GDGTs in the machine: Comparing Proxy Records of African Temperature Change to Holocene Climate Model Simulations via Proxy System Modeling

Current-generation climate models project that Africa will warm by up to 5 ℃ in the coming century, severely stressing African societies. To better constrain these model projections, this study compares lake sedimentary temperature proxies to model simulations of past climate change in Africa during the Holocene. Reconstructions from tropical African lakes derived from these lake sedimentary archives indicate 1-3° C of warming during the Mid-Holocene relative to the 20th century.
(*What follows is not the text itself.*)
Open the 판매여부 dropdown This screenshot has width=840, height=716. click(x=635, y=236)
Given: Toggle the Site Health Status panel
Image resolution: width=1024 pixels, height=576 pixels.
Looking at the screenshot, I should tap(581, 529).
Current generation paleoclimate models, however, do not replicate this proxy-reconstructed Mid-Holocene warming. This data-model mismatch could be due to a variety of factors, including model surface energy budgets or inaccurate representation of the 'Green Sahara.' To address this discrepancy, we employ a lake proxy system model to compare eight regional reconstructions of tropical African lake temperatures to surface air temperatures predicted by the Paleoclimate Modeling Intercomparison Project (PMIP3 and PMIP4). We examine the differences among model simulations in the PMIP ensemble focusing on heat budget terms to investigate the drivers of paleoclimate data-model mismatch. Our results suggest that PMIP models (in both versions 3 and 4) underestimate Mid-Holocene lake surface warming at our lake sites by approximately 2° C, potentially due to the joint impacts of boundary condition uncertainties in vegetation and Saharan dust. Finally, we extend this work by evaluating transient simulations from the TRACE, FAMOUS, and LOVECLIM projects spanning the full Holocene. We test the sensitivity of African temperatures to orbital insolation, greenhouse gasses, and ice-sheet dynamics in single-forcing transient simulations, and evaluate these patterns relative to our records. We elucidate the rates, amplitudes, and spatial heterogeneity of Holocene African temperature changes. We then discuss the implications of these findings for climate models' ability to simulate and predict future climate change in Africa.